车夫与白衣青年略一对视,顿时面色一凛,心头寒意大起,不由得吞了一口唾沫,暗忖道:“今天忒也古怪,老子横行江湖十几年,还从来没怕过谁,怎地被这白衣后生看上一眼,便有些心惊肉跳的感觉?”
犹豫片刻,压下心中惊怒,道:“在下‘吞云蟒’乔七,敢问这位小哥和姑娘高姓大名?”
白衣青年冷哼一声,淡淡道:“凭你?还不配!”
“你……”乔七横行江湖多年,何曾受过这等屈辱?当下便恼羞成怒,再也按捺不住心头火气,将马鞭随手一扔,反身取出一柄九环长刀,自马车上一跃而下,怒喝道:“敬酒不吃吃罚酒!就让我来领教领教二位的高招吧!”
白衣青年不怒反笑,面带嘲讽之色道:“既然你自己找死,就怪不得我了。”说罢便上前一步,双手倒背,冷冷盯着乔七。
乔七被那绿衣女子先后两次斩断长鞭,不免有些心怯,此时长刀在手,顿觉有了底气,心头凶焰大涨,狂笑一声道:“今天就让你见识见识老子的‘嗜血刀法’!”
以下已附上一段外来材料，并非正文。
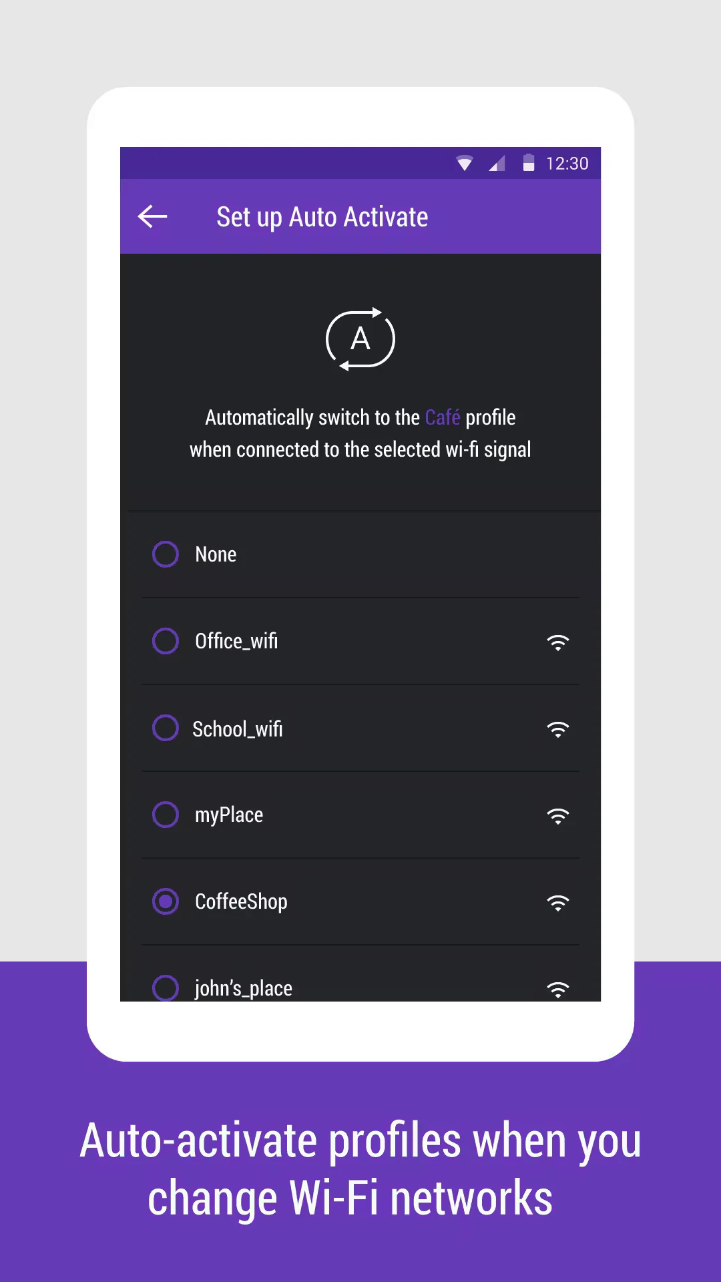Select the myPlace radio button
This screenshot has height=1282, width=721.
[166, 815]
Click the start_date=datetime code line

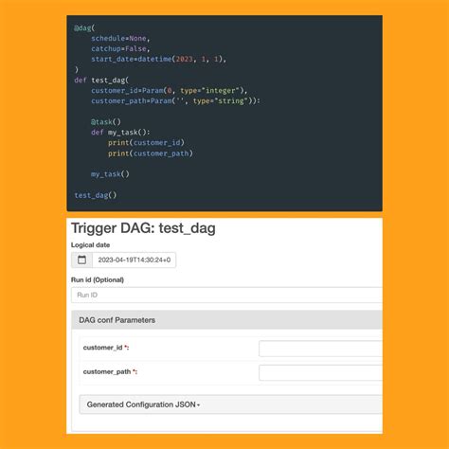pos(159,59)
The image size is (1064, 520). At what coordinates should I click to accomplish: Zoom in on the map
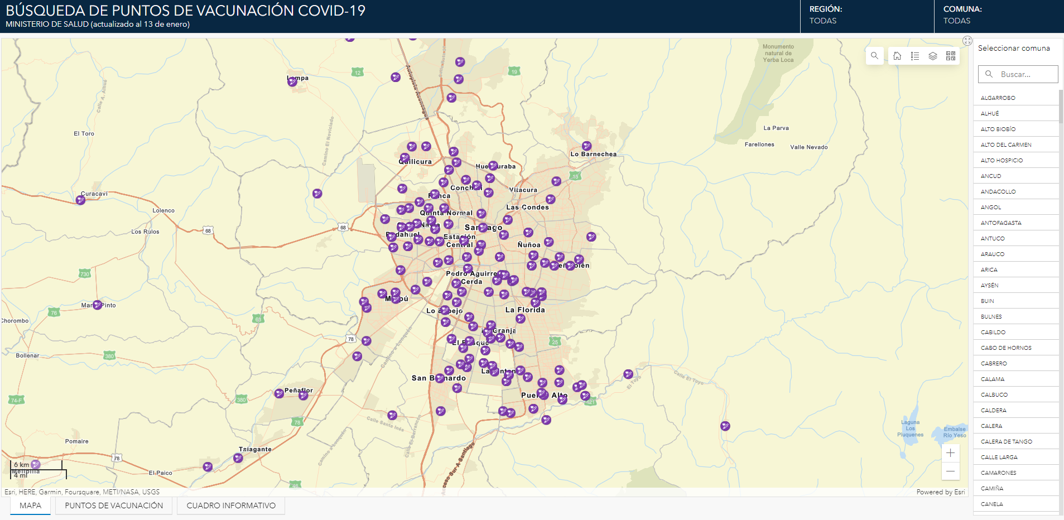950,453
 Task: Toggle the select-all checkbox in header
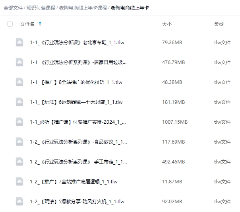[10, 24]
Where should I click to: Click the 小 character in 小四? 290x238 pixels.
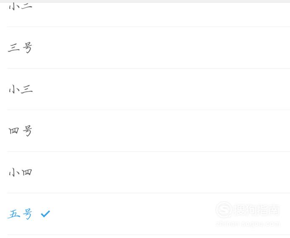[14, 172]
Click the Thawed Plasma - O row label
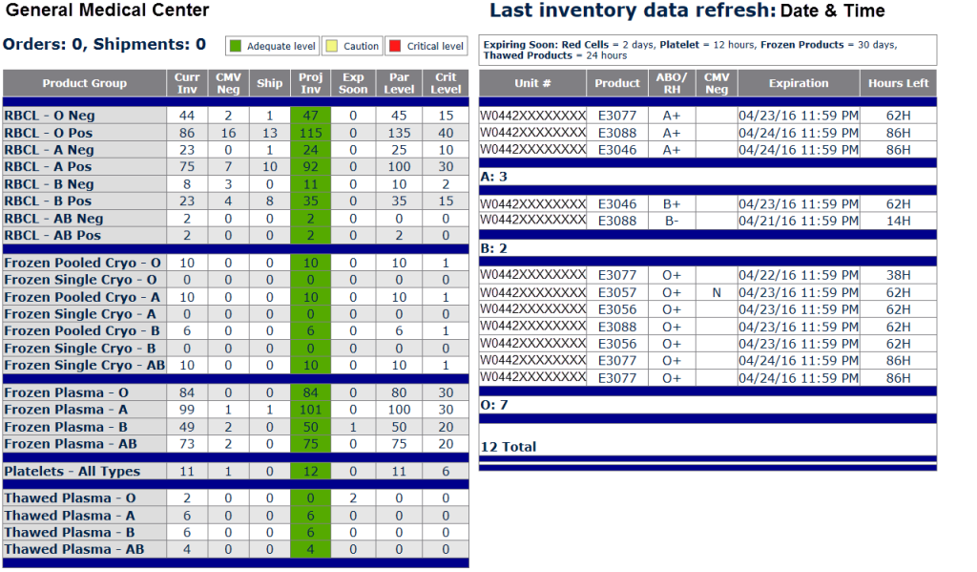 pos(70,498)
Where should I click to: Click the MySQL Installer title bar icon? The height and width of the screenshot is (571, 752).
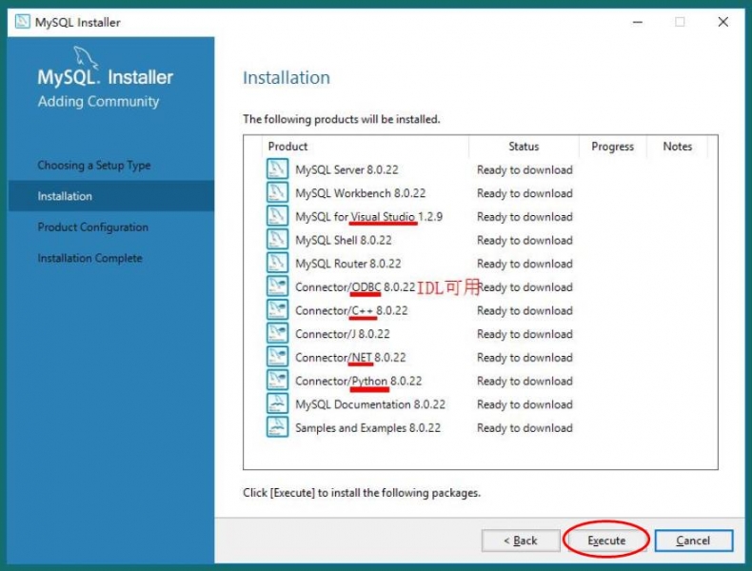23,22
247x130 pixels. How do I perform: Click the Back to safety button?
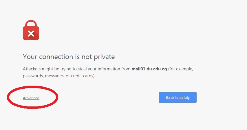[x=178, y=97]
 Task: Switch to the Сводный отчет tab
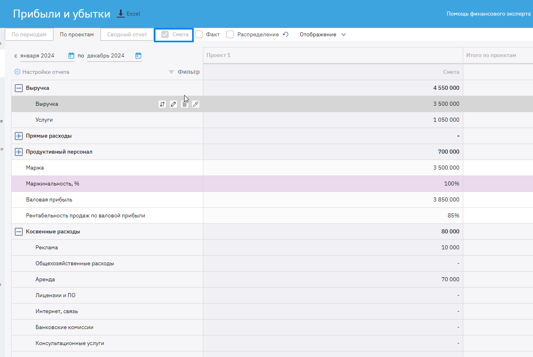(x=127, y=35)
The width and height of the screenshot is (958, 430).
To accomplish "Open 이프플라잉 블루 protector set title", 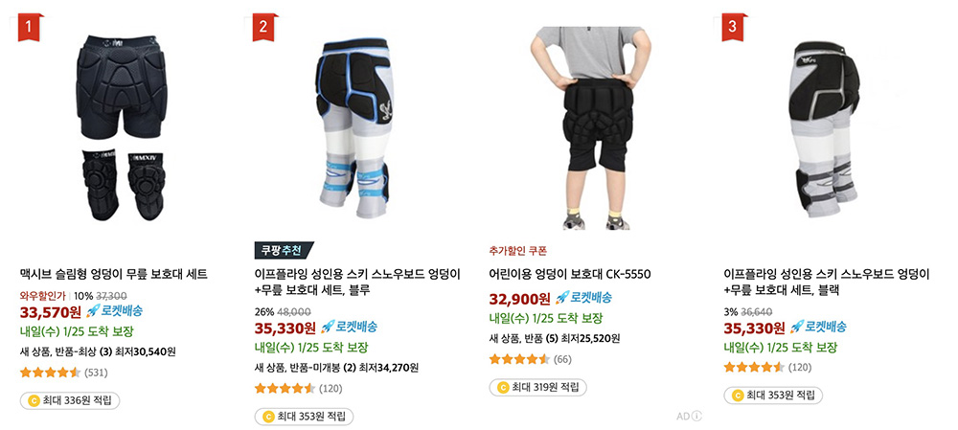I will coord(357,282).
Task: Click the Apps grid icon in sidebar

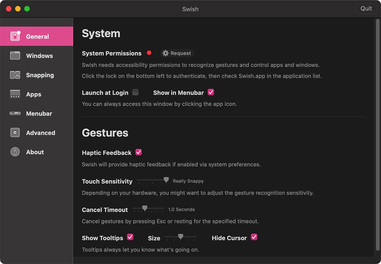Action: [15, 94]
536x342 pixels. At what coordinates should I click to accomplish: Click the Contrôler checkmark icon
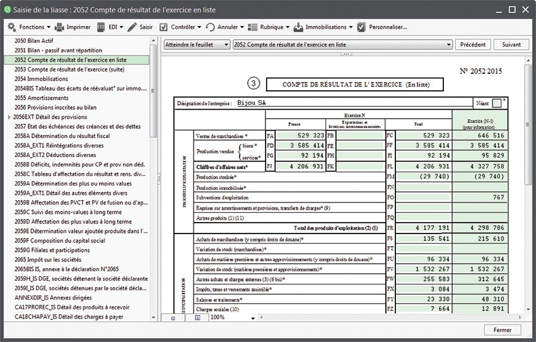(163, 27)
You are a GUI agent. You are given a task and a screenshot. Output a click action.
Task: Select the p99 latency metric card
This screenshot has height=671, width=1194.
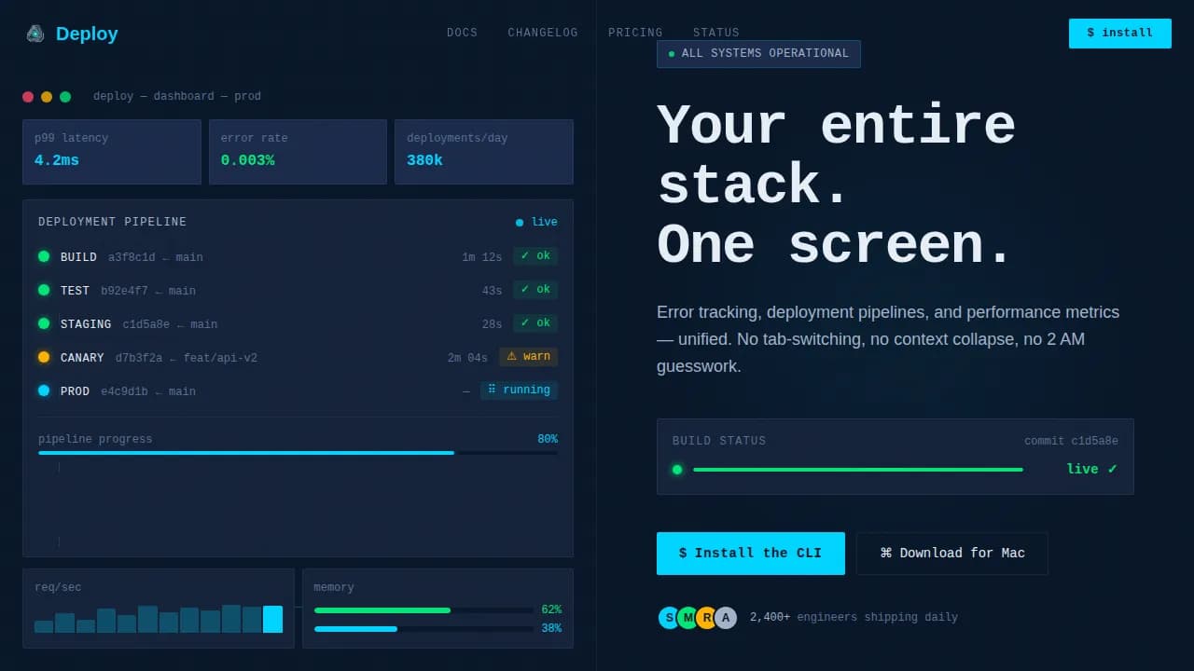click(x=112, y=151)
白衣青年虽未亮出什么兵器,却是淡然自若,自有一股胜券在握的气势,仿佛丝毫未把乔七放在眼里。
不知为何,自从这白衣青年出现之际,罗云便有一种强烈压抑之感。以往面对莫云川的时候,罗云也曾有过这种感觉,不过,却远远没有眼下这般强烈。
虽然还未见到此人出手,罗云却知胜负已定,乔七碰上这硬茬子,怕是要倒大霉了。